Re: Feature-Request: Performance-Optimization when using limit in combination with order by on querys using union

From: Karsten P <mr(dot)mister123(at)hotmail(dot)com>
To: pgsql-general(at)lists(dot)postgresql(dot)org
Subject: Re: Feature-Request: Performance-Optimization when using limit in combination with order by on querys using union
Date: 2025-05-08 10:57:40
Message-ID: DB7PR08MB30819C2279665D7AFBD247EFDA8BA@DB7PR08MB3081.eurprd08.prod.outlook.com
Views: Raw Message | Whole Thread | Download mbox | Resend email
Thread:
Lists: pgsql-general

Okay, forget what i've just written, sorry for that.

I've digged deeper and checked my generic example - it works perfectly using
a merge-append in combination with limit.

i'm sorry i didn't check that first. it just won't work in my real-life
example.
though each part of the query is using an index-scan it is than using a
'normal' append
instead of a merge-append, but i don't know why.
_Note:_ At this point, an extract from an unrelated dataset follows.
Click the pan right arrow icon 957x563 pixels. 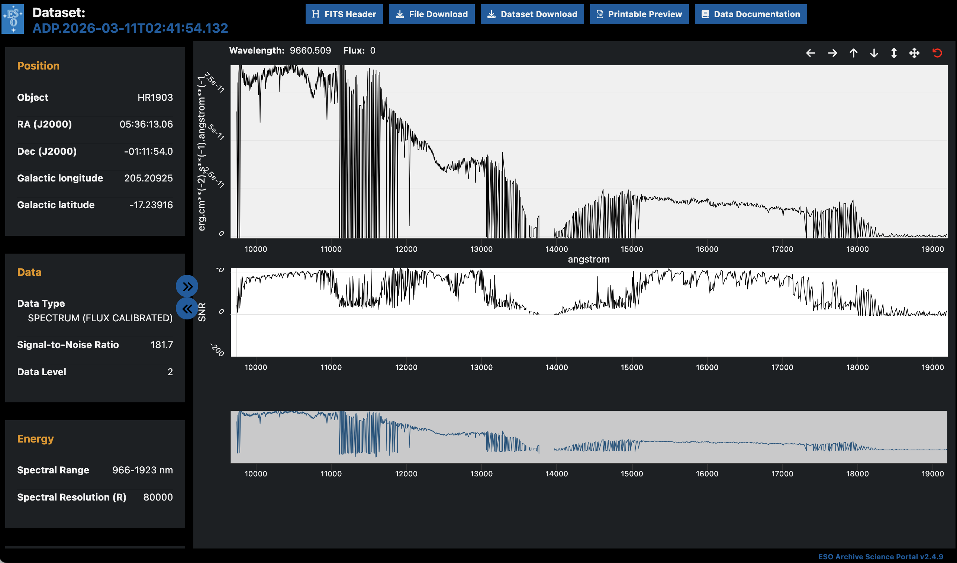[x=832, y=53]
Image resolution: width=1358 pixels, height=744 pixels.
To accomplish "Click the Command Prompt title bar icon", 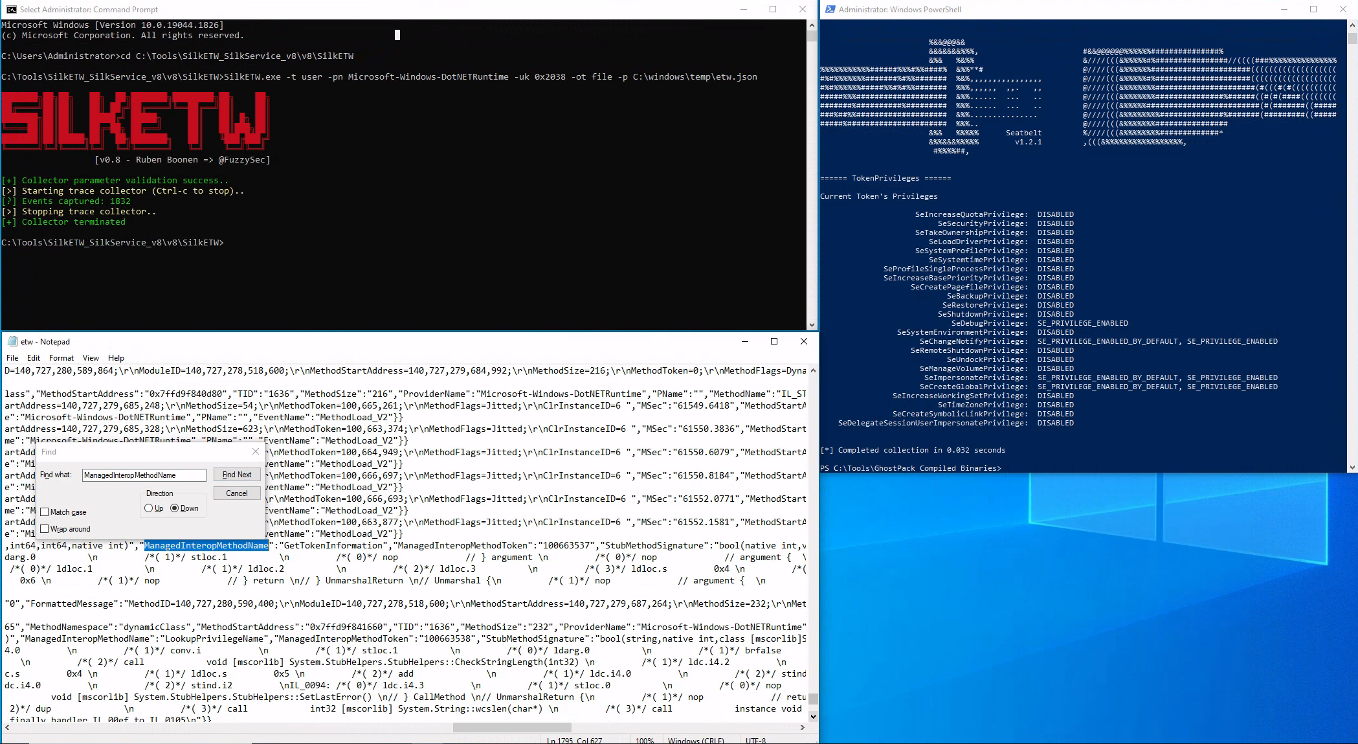I will [x=11, y=9].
here is the expected query plan as used with my generic example:

Limit  (cost=0.86..0.90 rows=1 width=12)
  ->  Merge Append  (cost=0.86..104314.37 rows=3435900 width=12)
        Sort Key: kpkp_orders.buchungsdatum DESC
        ->  Index Only Scan Backward using kpkp_orders_1 on
kpkp_orders  (cost=0.43..34977.68 rows=1717950 width=12)
        ->  Index Only Scan Backward using kpkp_invoices_1 on
kpkp_invoices  (cost=0.43..34977.68 rows=1717950 width=12)

this is fast.

and here is the query plan used on my real-life example:

Limit  (cost=918.40..918.41 rows=1 width=8)
  ->  Sort  (cost=918.40..919.59 rows=473 width=8)
        Sort Key: s.belegdatum DESC
        ->  Subquery Scan on s  (cost=0.56..916.04 rows=473 width=8)
              ->  Append  (cost=0.56..911.31 rows=473 width=327)
                    ->  Subquery Scan on "*SELECT* 1"
(cost=0.56..624.08 rows=318 width=187)
                          ->  Index Scan using
soit_erpprozesshistorie_12 on erpprozesshistorie eph (cost=0.56..620.10
rows=318 width=181)
                                Index Cond: ((clientid = '0'::numeric)
AND (activeflag = 't'::bpchar) AND (prozessuntertyp = 2) AND (CASE WHEN
((typ = 1) OR (typ = 7)) THEN 1 ELSE CASE WHEN (typ = 3) THEN 2 ELSE
CASE WHEN ((typ = 4) OR (typ = 9)) THEN 3 ELSE 4 END END END = 1) AND
(CASE WHEN (prozesstyp = 1) THEN true ELSE false END = true) AND
(artikelvariante_objid = '1064748816'::numeric))
                    ->  Subquery Scan on "*SELECT* 2"
(cost=0.43..284.87 rows=155 width=214)
                          ->  Index Scan using soit_umsatz_alt_08 on
umsatz_alt  (cost=0.43..282.93 rows=155 width=186)
                                Index Cond: ((clientid = '0'::numeric)
AND (activeflag = 't'::bpchar) AND (verkauf = true) AND
(artikelvariante_objid = '1064748816'::numeric))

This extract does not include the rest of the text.